Black Fly season in Maine is upon us!
Black flies are small black insects that come out in May until July. For most people they are just a nuisance, but some people unfortunately react quite badly to their bites with redness, swelling and itchiness.
Some things you can do to prevent them from biting are: wearing light colored clothing; covering as much skin as possible and avoiding being out in early morning and early evening when they are more active. Insect repellents are available also–both chemical and natural.
If you do get bitten and have a reaction to the bites putting ice on them helps relieve the itchiness, redness and swelling. There are also commercial creams that can be used such as Hydrocortisone and Diphenhydramine. If you are concerned about any bites you get you can come see me in the Health center also.

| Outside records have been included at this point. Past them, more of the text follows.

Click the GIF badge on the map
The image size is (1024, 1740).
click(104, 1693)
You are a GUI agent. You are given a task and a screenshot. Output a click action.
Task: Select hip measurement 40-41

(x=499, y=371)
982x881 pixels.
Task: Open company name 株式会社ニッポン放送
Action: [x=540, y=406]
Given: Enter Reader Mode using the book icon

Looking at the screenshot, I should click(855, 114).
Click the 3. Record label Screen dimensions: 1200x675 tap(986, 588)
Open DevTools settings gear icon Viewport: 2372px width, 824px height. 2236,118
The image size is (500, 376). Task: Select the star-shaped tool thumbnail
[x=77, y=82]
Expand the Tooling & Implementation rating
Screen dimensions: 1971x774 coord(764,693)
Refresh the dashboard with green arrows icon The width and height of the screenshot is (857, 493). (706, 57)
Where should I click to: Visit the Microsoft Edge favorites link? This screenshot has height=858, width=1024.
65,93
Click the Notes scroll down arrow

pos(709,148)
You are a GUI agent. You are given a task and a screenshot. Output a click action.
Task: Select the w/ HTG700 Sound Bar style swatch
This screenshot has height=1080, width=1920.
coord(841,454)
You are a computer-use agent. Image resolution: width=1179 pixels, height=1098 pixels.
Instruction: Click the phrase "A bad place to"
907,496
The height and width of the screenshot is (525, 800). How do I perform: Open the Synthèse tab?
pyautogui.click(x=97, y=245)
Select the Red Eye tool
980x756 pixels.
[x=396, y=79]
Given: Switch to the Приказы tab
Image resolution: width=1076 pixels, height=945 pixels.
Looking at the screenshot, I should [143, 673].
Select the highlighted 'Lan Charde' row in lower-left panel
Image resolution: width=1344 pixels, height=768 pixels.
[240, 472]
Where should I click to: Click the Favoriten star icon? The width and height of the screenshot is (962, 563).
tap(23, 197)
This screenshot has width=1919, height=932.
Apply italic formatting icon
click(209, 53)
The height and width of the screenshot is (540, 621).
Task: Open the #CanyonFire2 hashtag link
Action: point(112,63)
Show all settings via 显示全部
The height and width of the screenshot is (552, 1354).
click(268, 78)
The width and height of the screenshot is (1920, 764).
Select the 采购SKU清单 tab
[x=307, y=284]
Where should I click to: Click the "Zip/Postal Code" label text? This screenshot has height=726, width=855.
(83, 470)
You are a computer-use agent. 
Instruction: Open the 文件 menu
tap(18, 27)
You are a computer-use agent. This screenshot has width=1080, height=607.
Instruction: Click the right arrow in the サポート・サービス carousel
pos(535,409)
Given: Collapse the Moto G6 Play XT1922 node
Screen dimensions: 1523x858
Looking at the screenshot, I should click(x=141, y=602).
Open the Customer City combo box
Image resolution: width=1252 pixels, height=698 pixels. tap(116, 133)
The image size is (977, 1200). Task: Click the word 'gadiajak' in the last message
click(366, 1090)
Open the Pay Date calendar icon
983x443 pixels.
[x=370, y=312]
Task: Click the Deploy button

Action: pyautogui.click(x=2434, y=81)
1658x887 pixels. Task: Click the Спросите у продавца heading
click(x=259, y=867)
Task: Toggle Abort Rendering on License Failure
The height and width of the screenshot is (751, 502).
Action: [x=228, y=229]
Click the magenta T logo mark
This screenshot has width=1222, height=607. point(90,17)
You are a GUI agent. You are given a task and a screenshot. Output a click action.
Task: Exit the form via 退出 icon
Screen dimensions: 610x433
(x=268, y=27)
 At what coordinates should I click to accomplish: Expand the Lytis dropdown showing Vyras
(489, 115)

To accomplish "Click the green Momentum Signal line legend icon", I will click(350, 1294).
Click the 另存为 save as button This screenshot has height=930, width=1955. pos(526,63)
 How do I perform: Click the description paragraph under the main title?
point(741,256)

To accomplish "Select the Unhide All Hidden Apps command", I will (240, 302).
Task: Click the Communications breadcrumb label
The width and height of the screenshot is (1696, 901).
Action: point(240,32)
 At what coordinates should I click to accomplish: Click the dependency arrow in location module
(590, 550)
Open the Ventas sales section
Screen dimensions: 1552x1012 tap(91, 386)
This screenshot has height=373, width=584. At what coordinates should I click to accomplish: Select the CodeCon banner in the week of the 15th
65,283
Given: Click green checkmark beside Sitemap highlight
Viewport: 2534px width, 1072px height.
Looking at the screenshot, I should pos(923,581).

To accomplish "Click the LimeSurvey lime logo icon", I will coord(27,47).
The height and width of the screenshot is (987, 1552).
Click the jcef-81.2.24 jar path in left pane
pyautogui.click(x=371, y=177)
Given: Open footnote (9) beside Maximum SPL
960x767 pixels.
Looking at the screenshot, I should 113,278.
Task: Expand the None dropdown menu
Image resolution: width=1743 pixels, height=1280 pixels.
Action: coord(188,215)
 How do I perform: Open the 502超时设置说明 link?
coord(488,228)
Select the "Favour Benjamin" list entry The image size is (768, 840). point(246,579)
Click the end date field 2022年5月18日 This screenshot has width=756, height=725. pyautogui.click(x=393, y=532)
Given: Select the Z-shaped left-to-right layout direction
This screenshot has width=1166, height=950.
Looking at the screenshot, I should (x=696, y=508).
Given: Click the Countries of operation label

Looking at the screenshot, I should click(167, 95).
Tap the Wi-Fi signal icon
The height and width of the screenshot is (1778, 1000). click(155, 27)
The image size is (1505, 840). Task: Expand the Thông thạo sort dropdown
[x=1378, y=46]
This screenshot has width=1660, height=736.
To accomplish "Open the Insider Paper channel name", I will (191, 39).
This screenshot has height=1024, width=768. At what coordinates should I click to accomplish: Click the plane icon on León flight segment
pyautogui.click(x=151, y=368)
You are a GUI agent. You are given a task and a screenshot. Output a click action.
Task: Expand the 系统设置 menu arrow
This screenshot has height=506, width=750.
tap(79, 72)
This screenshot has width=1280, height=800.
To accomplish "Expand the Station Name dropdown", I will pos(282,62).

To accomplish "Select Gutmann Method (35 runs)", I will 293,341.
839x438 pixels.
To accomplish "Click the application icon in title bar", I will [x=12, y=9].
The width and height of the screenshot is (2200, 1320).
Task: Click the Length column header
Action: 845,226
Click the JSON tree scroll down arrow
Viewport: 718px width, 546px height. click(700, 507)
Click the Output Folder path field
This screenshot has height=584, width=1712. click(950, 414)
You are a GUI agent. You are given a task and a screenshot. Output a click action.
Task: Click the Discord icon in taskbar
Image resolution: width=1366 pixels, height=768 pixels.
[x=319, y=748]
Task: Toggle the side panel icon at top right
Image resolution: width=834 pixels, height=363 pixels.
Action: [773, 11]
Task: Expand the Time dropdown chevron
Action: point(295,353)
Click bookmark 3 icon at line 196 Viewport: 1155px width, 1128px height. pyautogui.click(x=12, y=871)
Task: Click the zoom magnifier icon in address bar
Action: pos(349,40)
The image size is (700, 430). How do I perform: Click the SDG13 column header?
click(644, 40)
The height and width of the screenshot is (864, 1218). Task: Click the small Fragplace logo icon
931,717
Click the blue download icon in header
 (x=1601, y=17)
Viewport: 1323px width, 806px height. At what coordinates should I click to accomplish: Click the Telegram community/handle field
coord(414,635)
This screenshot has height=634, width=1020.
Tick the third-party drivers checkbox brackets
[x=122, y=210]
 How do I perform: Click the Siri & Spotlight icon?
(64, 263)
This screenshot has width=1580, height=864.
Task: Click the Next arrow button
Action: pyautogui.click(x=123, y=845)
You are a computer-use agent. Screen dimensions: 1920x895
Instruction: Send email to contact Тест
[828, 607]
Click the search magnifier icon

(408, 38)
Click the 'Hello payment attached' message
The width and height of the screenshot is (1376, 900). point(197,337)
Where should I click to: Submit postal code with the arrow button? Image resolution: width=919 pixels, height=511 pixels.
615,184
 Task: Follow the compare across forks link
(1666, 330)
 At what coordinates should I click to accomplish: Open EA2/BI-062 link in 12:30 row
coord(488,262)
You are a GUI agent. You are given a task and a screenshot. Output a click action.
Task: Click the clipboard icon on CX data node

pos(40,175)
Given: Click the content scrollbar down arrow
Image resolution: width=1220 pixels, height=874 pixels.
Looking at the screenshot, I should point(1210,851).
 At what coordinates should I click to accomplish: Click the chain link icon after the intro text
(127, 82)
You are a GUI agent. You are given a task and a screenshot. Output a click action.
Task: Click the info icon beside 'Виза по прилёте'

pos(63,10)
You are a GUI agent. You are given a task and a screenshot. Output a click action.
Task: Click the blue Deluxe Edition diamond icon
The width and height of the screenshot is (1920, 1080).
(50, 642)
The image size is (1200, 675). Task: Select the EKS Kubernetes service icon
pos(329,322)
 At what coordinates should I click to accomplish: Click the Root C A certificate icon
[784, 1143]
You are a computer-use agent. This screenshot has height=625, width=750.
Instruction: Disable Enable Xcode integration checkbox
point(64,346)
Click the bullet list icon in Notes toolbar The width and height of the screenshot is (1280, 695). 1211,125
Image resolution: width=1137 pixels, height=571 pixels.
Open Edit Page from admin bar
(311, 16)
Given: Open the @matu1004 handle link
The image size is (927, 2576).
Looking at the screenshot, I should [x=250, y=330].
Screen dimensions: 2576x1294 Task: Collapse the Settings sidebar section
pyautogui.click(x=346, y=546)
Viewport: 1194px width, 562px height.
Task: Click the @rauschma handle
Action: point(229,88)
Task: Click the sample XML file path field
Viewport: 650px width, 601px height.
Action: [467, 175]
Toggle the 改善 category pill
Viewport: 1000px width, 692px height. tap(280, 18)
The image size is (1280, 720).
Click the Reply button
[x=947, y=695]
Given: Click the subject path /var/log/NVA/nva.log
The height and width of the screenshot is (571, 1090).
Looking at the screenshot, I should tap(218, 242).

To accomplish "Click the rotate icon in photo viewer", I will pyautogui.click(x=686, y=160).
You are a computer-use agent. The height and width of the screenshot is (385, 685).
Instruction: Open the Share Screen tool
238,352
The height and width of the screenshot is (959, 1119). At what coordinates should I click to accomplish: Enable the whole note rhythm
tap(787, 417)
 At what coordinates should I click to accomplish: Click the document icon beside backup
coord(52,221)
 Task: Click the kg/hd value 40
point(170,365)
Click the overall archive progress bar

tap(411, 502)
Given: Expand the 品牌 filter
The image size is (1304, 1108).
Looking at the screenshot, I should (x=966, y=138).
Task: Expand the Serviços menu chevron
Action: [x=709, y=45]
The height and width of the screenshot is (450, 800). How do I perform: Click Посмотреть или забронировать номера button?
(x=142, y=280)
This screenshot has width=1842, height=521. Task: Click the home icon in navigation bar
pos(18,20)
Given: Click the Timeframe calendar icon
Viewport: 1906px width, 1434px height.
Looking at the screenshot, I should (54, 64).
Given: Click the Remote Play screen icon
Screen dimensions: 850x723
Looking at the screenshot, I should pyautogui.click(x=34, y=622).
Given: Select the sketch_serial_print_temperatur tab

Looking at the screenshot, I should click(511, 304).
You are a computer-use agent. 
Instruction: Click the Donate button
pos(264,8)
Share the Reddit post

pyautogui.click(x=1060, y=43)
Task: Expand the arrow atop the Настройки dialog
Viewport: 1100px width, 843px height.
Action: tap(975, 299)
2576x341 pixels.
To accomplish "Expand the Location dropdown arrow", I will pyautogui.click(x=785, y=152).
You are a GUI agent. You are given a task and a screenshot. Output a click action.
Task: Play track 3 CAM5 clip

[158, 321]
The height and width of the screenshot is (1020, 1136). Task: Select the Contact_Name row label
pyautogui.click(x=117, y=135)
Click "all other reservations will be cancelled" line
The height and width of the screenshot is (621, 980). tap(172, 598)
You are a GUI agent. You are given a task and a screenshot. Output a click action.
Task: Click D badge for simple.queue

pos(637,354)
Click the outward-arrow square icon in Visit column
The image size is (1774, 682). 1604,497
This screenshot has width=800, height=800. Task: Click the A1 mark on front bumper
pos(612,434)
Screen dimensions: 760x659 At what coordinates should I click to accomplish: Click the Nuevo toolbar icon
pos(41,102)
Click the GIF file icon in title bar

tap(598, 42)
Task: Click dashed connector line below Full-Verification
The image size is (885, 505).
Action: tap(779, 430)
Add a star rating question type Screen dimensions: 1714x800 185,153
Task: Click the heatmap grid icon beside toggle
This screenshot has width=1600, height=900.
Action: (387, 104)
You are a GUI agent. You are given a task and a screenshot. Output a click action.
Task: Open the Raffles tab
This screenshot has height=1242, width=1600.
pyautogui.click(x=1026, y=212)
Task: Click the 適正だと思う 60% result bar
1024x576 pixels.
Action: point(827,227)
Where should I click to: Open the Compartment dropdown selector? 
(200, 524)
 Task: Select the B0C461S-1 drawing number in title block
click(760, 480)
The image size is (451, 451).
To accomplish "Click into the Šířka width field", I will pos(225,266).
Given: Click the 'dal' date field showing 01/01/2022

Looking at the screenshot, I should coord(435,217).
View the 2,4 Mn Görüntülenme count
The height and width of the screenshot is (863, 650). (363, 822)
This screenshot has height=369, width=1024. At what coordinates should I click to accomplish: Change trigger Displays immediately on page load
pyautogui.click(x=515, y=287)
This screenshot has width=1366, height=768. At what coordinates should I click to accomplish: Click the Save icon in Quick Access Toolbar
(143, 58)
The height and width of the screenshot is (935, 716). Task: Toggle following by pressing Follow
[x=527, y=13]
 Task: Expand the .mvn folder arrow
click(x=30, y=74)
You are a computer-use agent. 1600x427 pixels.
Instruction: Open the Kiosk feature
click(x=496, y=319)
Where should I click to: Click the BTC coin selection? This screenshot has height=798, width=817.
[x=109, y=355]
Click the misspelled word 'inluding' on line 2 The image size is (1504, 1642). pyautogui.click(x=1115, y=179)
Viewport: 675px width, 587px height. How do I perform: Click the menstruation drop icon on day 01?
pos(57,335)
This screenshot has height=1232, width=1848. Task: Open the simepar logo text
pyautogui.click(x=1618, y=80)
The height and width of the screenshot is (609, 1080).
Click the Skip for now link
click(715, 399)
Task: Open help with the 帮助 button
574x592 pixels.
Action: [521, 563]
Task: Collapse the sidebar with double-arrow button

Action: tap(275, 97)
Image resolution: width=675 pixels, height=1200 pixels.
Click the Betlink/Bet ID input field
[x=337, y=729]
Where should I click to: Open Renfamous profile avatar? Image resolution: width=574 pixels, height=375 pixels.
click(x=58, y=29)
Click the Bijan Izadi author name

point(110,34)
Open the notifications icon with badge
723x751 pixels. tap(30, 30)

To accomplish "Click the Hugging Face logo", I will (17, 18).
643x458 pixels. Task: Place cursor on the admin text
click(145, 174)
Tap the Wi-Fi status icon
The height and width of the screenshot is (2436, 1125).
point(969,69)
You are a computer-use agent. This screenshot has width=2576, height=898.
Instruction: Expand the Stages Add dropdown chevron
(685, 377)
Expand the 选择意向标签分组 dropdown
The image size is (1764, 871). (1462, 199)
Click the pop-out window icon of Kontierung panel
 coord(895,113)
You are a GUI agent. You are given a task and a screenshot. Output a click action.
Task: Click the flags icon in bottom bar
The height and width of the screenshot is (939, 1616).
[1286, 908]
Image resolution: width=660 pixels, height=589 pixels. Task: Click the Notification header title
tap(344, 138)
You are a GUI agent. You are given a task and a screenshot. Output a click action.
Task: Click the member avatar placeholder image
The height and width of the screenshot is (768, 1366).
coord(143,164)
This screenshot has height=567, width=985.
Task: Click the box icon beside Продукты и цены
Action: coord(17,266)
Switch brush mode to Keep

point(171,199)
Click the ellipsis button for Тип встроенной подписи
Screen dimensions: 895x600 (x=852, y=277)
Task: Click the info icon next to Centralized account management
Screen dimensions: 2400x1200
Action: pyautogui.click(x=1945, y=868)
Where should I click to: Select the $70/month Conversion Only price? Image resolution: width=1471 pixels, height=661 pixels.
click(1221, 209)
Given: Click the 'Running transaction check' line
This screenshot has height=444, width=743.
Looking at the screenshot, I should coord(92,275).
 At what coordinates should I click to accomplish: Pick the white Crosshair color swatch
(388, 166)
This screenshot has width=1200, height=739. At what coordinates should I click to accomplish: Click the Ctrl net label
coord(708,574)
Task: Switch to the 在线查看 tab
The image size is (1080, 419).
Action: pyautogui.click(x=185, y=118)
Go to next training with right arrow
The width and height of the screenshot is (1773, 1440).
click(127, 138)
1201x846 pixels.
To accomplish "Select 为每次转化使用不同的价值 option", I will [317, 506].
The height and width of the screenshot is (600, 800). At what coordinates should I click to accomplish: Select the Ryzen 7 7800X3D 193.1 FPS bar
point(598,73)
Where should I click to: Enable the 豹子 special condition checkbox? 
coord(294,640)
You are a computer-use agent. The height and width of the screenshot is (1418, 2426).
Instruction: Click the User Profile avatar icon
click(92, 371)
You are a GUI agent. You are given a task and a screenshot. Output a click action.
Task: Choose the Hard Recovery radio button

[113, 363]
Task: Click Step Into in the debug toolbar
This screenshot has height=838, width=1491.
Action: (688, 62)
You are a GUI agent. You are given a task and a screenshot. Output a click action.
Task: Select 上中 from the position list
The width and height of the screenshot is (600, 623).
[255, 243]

I still have some doses of student vaccine left from the fall clinic. Any parents who would like to have their students vaccinated against the influenza virus can contact me via email or phone (207-564-1574). Please download the consent form and information statement.
June 2013 Announcements:
December 2012 Announcements:
November 2012 Announcements:
Influenza has officially arrived in Maine. The first two positive influenza A cases were detected by Affiliated Laboratory Inc. early last week. These cases were in a young adult from Aroostook county and a teenager from Penobscot county. Neither patient was vaccinated, had traveled recently, or required hospitalization. A long term care facility in Penobscot reported an outbreak of influenza on October 31. Maine’s Health and Environmental Testing Laboratory (HETL) confirmed influenza A in an employee and a resident from the facility on Friday November 2. HETL typed all 4 samples as seasonal influenza A (H3). Influenza A (2009 H1N1), influenza A (H3), and influenza B are all currently circulating nationally. The current 2012-2013 influenza vaccine contains components of all three strains (H1, H3 and B) and is likely to offer good protection.
We just completed a successful influenza vaccine clinic for our students at FA yesterday (November 14), vaccinating 75. I do have some vaccine left, so if your student was not vaccinated and you would like that done, I will administer vaccines on a first-come, first-served basis. Download the permission slip (link below), complete and sign it, and send it in with your student to the Health Center.
October 2012 Announcements:
Infection Prevention Tips:
Washing your hands with soap and water is the number one way to prevent the spread of infection. When should you wash? After using the bathroom, before eating, before and after handling food, after you sneeze/cough, any time your hands are soiled. If no soap/water available, hand sanitizers work too. Hand sanitizers are in almost all classrooms and common areas at FA.
Stay home if you are sick, especially with flu like symptoms which may include: high fever, severe cough/body aches/head ache, severe tiredness, diarrhea, vomiting. Currently the recommendation is to remain home until temperature is normal for 24 hours.
Avoid sharing things like drinks, chap sticks, lipsticks, etc with your friends.
Sneeze or cough into a tissue if available, then discard into a trash can and wash your hands or sneeze or cough into your elbow area
Avoid touching your hands to mouth/nose/eyes or other mucus membranes. Many viruses and bacteria that live on surfaces are transmitted that way.
Consider getting a flu vaccine this fall. The current recommendations are for everyone ages 6mos and over to be immunized against the flu. We will be offering this vaccine to students at school again this year.
Remember that washing your hands thoroughly and frequently is the best way to prevent the spread of infections! There is lots of information on flu prevention on the www.cdc.gov website. CDC stands for centers for disease control.
Maine, like many other states, has been experiencing an increasing number of pertussis (whooping cough) cases over the past year. During January 1 – August 17, 2012, 381 pertussis cases have been reported to Maine CDC from all 16 Maine counties. This number far exceeds the 82 reported pertussis cases during the same period in 2011 and the total number of reported cases that year (205). In Maine, the majority of cases have been in those aged 7-19 years.
Pertussis is a highly communicable, vaccine-preventable disease that can last for many weeks. It is transmitted through direct contact with respiratory secretions of infected persons. Classic pertussis symptoms include paroxysmal cough, whoop, and posttussive vomiting. Pertussis patients with a history of vaccine often have a milder course of illness with only a long cough duration. Pertussis can cause serious illness and can even be life-threatening, especially in infants. Immunity to pertussis following infection is not lifelong. Persons with a history of pertussis should continue to receive pertussis-containing vaccines according to the recommended schedule. Because vaccination is not 100% effective and immunity wanes over time, even fully vaccinated persons can become infected with pertussis.